Henry David Thoreau lived a good life. The best part? He lived before life got complicated for the rest of us.
No Wi-fi? No problem. No television? No worries. No phones? No ET phone home. No cars? No matter. What you needed back in Thoreau’s time was well within walking distance. Besides, if it were more than a walk away, there were always horses.
“How blind that cannot see serenity.”
If this were true in the 1840s, how much truer are these words in 2025?
The answer, at least for me, is one reason I chose to buy a used copy of Thoreau’s “Walden and Civil Disobedience.” In part, I suffer from extreme post-post-modern depression. The world isn’t just too much with us; it is rushing at us with the speed and severity of a tsunami.
Life, let’s admit it, has become unbearable. My entire disposition has been in a terrible state of disequilibrium since the so-called COVID-19 pandemic. Aside from wondering when the “next” pandemic will be ushered in, and wondering what type of livable future awaits my grandchildren, I can only speculate on the possibility that an atomic weapon will NOT be used in the near future.
Thoreau, born in a farmhouse in Concord, Massachusetts, in 1817 (making him a contemporary of Abraham Lincoln), also wrote the following words in his opus Walden: “I went to the woods because I wished to live deliberately, to front only the essential facts of life, and see if I could not learn what it had to teach, and not, when I came to die, discover that I had not lived. I did not wish to live what was not life, living is so dear; nor did I wish to practice resignation, unless it was quite necessary. I wanted to live deep and suck out all the marrow of life.”
He already knew that. Life is precious. His older brother, John Jr., died at the age of 27. A sister, Helen, died at the age of 37. Thoreau died at age 44 of tuberculosis in 1862.
People didn’t live long then. People don’t live long today, either. It’s just that there are many more people than there were in the mid-1800s.
However, between the years 1845 and 1850 – the years of Thoreau’s experiment on Walden Pond – Thoreau and his generation didn’t have the distractions of mobile phones, computers, laptops, tablets, television or radio; I’m sure there are others, but these are enough.
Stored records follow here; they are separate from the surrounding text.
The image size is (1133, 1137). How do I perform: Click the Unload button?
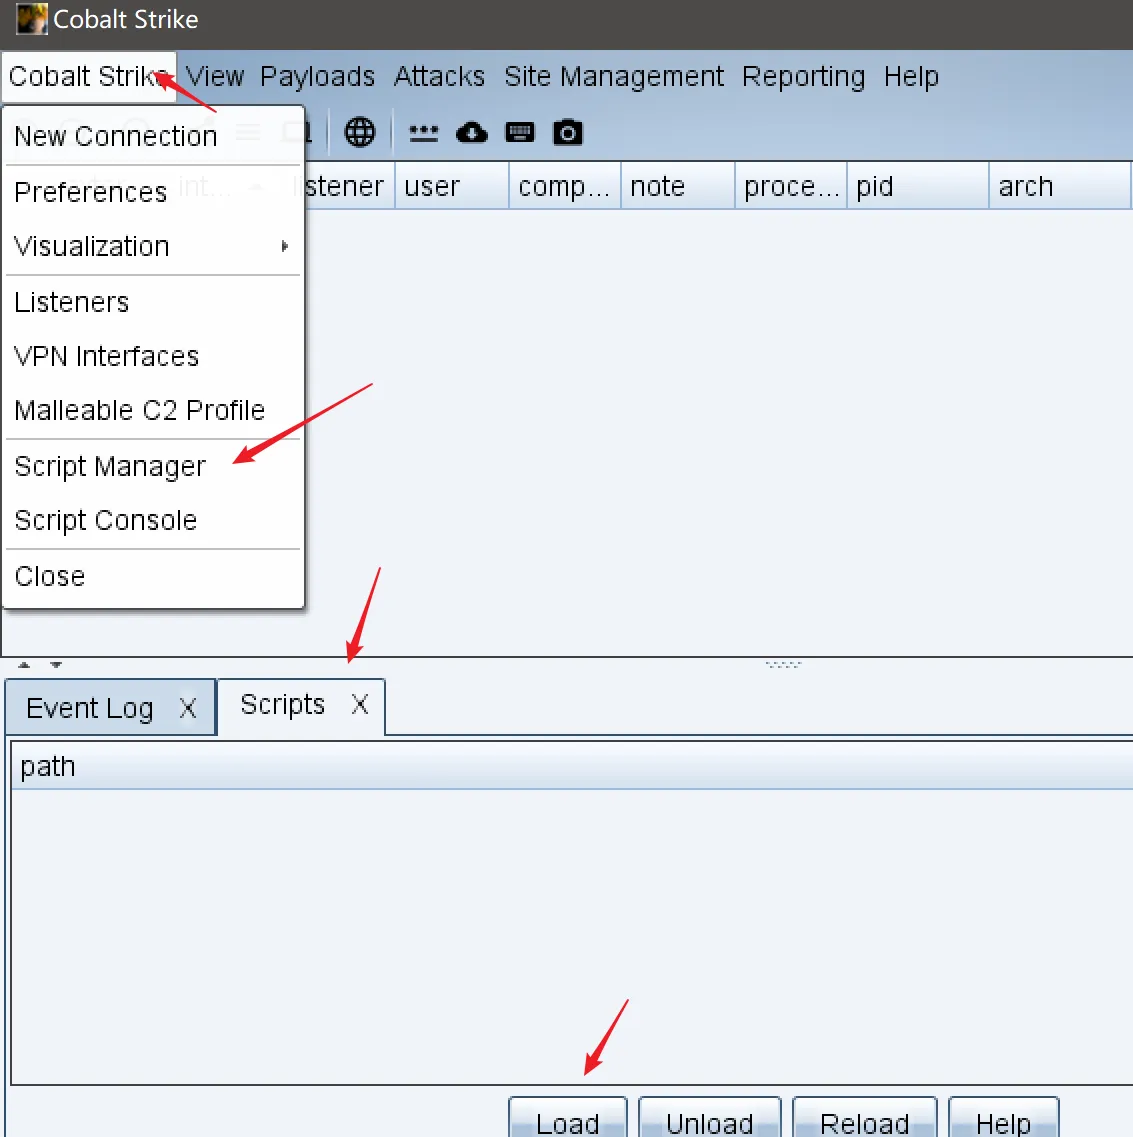(x=709, y=1122)
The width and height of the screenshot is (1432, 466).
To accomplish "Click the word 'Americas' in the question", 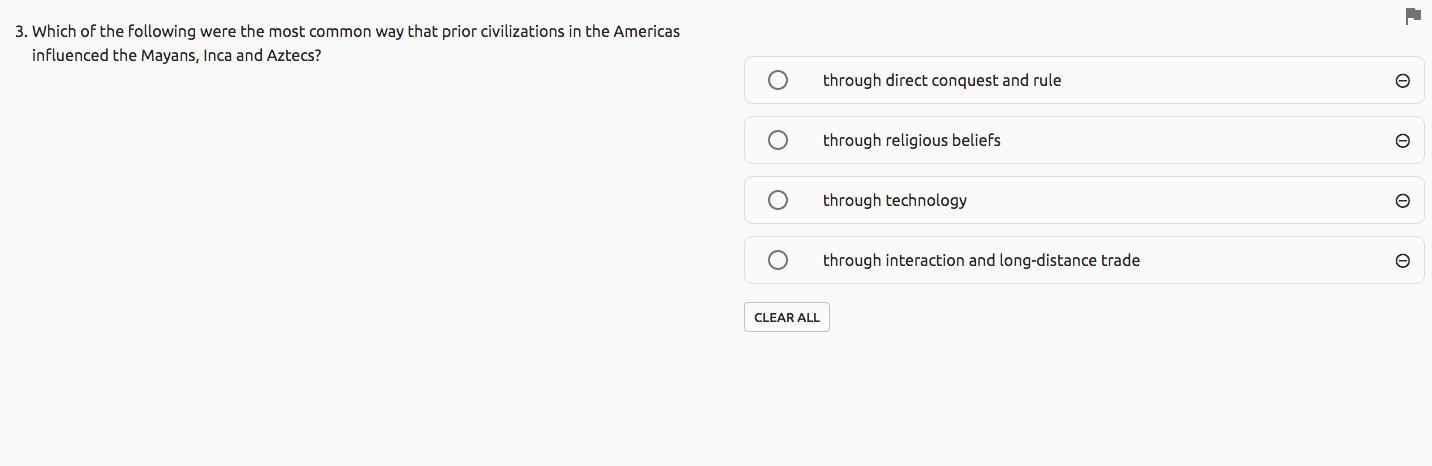I will [x=646, y=32].
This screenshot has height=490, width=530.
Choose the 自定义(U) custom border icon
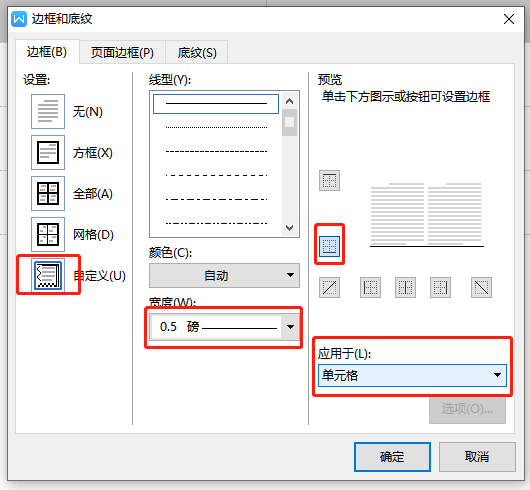[x=48, y=275]
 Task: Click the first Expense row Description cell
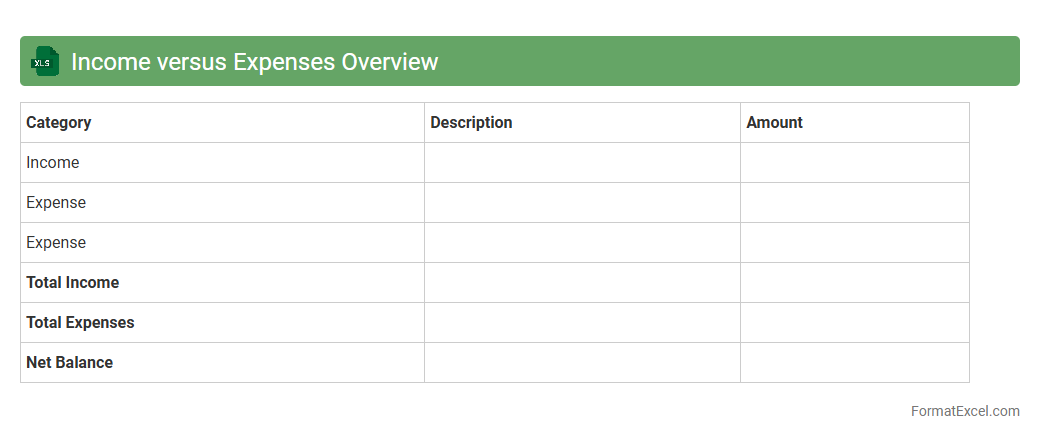[x=582, y=202]
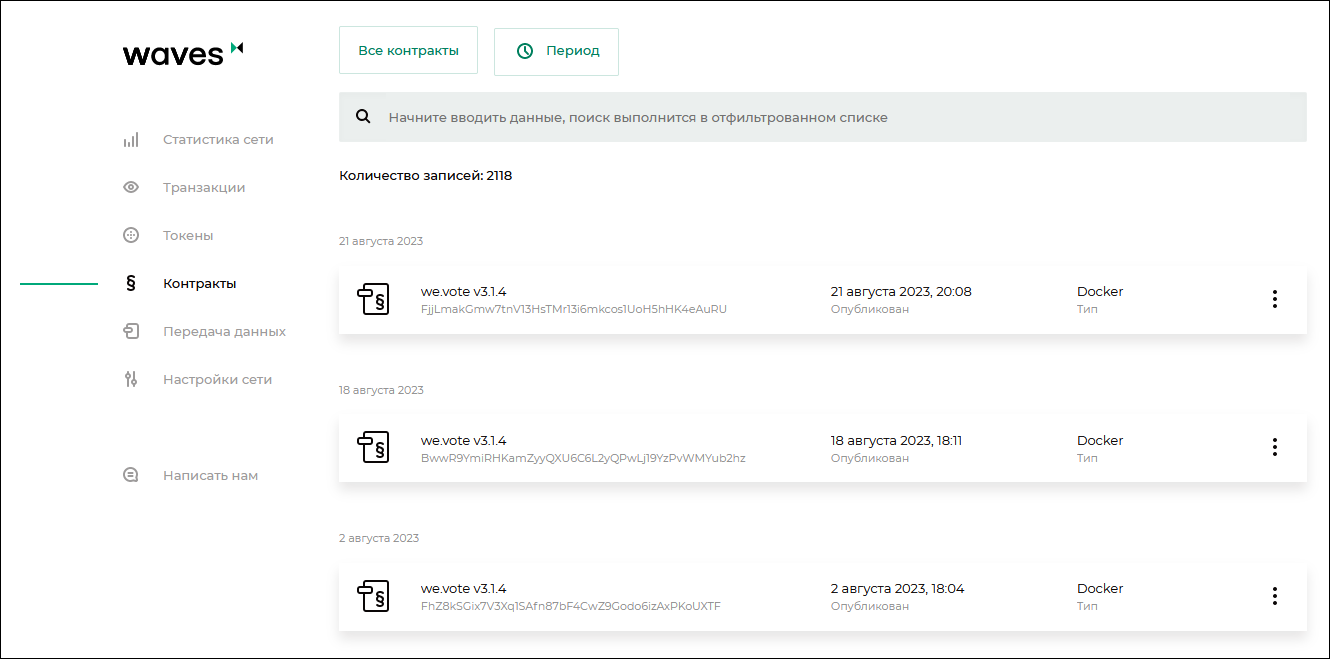Click the network statistics bar chart icon

[131, 140]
That should be enough, especially for those who grew up with rotary phones, party line, and television with just a few functional channels, or worse, 8- or 16-bit video games. Try Pong. But I loved it.
I don’t know what else to add. Except, take more time to think and to reflect, and less time to react.
And, if life passes you by (and it will), know, too, that life also passed by Thoreau. But it wasn’t life that passed him by. It was the life not worth living that he avoided.
It must have been easier for Thoreau to live a deliberate life. Not really. Human nature hasn’t changed since the fall of man. The only things that have changed are the ways and means of human life and interaction.
I’d be lying if I didn’t believe I was born out of time. I would have preferred to live during Thoreau’s generation, meaning I would have been too old to fight during the Civil War. I’d wonder if the lack of something in the 1840s by 21st century standards would constitute a personal crisis or if doing without something in the 21st century would constitute a personal triumph of self over social media and life’s other diversions.
I can’t say how old I would have lived, but as long as I sucked the marrow out of life, and lived deliberately, the reward would have been in the life that was lived, and Thoreau believed that life was lived in the present, not in the past or the future.
God bless Thoreau for avoiding the apocalyptic age. God help us who remain.